Ça remet loin. En 1888, la Superbe roule sur le macadam. Il s’agit de la première bicyclette aux lignes courbes de sorte à éviter les trépidations. En même temps, le fusil Idéal, sans chien, à percussion centrale, aux courbes non moins mutines, tire deux coups. Deux objets que l’on qualifierait aujourd’hui de design (expression, en réalité, dénuée de sens). Deux objets sortis des usines de la Manufacture française d’armes et de cycles, située à Saint-Étienne (Rhône). Une fabrique créée trois ans plus tôt par Étienne Mimard, fils d’armurier et féru de mécanique, associé à Pierre Blachon, lui aussi armurier. Dès la création du site, Mimard propose un catalogue, favorisant la vente directe, en France et à l’étranger, le Tarif-album (qui deviendra le fameux catalogue Manufrance) et fonde le mensuel le  Chasseur français , destiné à la famille, et consacré à la chasse, à la pêche, au bricolage, à la décoration, à l’habillement (on y lira plus tard, en 1945, des petites annonces matrimoniales très appréciées).

Sans balbutier, à ses premiers pas, la maison est envisagée de façon globale, de la production de l’objet à sa diffusion, jusqu’à la mise en place d’une véritable stratégie commerciale, comprenant une fidélisation de la clientèle et un système de promotion auquel contribue le magazine (qui tirera jusqu’à 800 000 exemplaires) et les catalogues.

À la toute fin du XIXe siècle, sur 200 000 m2, l’usine rassemble déjà près de 3 000 ouvriers, 600 dactylos et livre plus de 35 000 articles. Dans l’entre-deux-guerres, elle impose une organisation scientifique et quasi militaire du travail. Une place pour chaque chose et chaque chose à sa place. En 1937, la « grève des cent jours » paralyse l’entreprise. Les ouvriers s’insurgent justement contre une gestion du travail trop autoritaire. Le site se fait bastion syndical, creuset de revendications.

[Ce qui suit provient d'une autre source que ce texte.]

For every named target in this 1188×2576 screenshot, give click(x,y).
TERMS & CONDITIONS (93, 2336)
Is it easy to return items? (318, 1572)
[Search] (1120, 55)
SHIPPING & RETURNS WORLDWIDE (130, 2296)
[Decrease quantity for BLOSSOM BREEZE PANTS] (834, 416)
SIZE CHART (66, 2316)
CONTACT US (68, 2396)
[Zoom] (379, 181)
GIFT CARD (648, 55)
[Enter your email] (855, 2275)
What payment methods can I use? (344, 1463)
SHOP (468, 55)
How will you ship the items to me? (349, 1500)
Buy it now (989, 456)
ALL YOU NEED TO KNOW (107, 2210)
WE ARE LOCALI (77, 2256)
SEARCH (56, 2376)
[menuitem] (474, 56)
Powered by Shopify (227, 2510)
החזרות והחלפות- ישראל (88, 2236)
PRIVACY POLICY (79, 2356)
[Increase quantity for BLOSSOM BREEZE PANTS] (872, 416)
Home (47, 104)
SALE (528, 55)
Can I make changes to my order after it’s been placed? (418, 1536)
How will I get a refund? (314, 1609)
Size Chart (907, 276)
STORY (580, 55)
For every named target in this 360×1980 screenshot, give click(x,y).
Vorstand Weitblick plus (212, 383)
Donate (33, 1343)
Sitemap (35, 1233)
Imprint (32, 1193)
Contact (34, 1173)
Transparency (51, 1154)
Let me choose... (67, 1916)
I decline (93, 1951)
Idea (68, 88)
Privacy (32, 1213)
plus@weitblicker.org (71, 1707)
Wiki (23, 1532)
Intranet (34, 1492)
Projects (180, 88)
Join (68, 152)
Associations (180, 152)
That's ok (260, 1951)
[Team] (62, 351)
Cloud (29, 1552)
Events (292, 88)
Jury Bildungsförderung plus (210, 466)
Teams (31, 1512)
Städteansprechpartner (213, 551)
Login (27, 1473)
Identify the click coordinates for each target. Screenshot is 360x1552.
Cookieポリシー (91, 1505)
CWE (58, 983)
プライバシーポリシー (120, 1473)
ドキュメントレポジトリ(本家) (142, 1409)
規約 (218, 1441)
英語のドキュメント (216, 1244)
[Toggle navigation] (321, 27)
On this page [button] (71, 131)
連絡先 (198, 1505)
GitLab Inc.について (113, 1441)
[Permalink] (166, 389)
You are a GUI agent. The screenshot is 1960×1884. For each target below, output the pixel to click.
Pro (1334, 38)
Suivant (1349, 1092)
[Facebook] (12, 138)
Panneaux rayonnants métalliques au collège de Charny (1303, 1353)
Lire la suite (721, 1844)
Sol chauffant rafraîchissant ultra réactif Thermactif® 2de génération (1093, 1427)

Au lendemain de la Seconde Guerre mondiale, la Manufacture devient Manufrance (1947). Elle connaît une production en masse de plus en plus diversifiée et tournée vers les besoins de « modernité » pour une clientèle friande de nouveautés qui en découvre la publicité dans le  Chasseur français , traquant dans chaque numéro « la bonne affaire du mois » . La production des ateliers se pare de couleurs pop, dans l’air du temps. En 1969, représentant la moitié des salariés, en grève, les femmes revendiquent l’égalité des salaires et de meilleures conditions de travail. À l’orée des années 1970, dans la valse de directeurs peu brillants dans leur gestion, l’entreprise traverse de graves difficultés. La consommation par correspondance s’effondre, les grandes surfaces se multiplient, le client achète différemment. Plus dure sera la chute. En 1977, un plan social pousse aux licenciements puis à la liquidation des biens. Ratages et gâchis. La « manifestation des 100 000 » dans les rues de « Sainté » ne changera rien. Suivra la création de la SCOPD, tentant de reprendre la fabrique, pareillement liquidée, en 1985. Fin de partie.

À grand renfort d’objets, de l’Hirondelle aux machines à écrire Typo, de la TSF à l’aspirateur, des machines à coudre aux horloges, de la raquette de tennis aux couverts de table, des armes au mobilier, à grand renfort aussi de diaporamas (en 3D, sur le fonctionnement de l’usine à ses débuts), d’affiches, de pages de catalogue, de tracts, de photographies, c’est toute l’épopée Manufrance que retrace aujourd’hui le Musée d’art et d’industrie de Saint-Étienne, sous la houlette de Nadine Besse, conservatrice. Une ­histoire industrielle, économique, sociale. Humaine. Tragique. Aux résonances contemporaines. Qui se ressent toujours dans les plis et replis du Forez, aux stigmates prégnants. Déployée le long d’un siècle, l’exposition (sur 700 m2) s’avance ainsi vers le drame d’une entreprise, des prémices prospères aux agonies. Aux épilogues des Trente Glorieuses, quand Manufrance s’enfonce dans une mort à crédit.

Exactement ce que livrent en images, parallèlement, les travaux photographiques de Roger Oleszczak, exposés (symboliquement) au Musée de la mine, sublimes, âpres, consacrés aux dernières années de Manufrance, suivies par ce seul photographe autorisé alors sur le site, de 1978 à 1983, admis par les ouvriers à témoigner des tensions. Des tensions en noir et blanc qui remplissent l’objectif, animent chaque composition, souvent taillée dans l’empathie. Trognes d’ouvriers déterminés, sueur et manifs, casquettes et moustache, besognes au-dessus de la machine, moments de luttes et scènes d’occupation, prise d’assaut de la préfecture et bribes anecdotiques, comme la visite de François Truffaut, dans le creux des usines en révolte, à l’occasion des 5es Rencontres cinématographiques de Saint-Étienne, en 1983. Visite d’un monde en souffrance, d’un monde nié. Qu’on appelait les « manu ».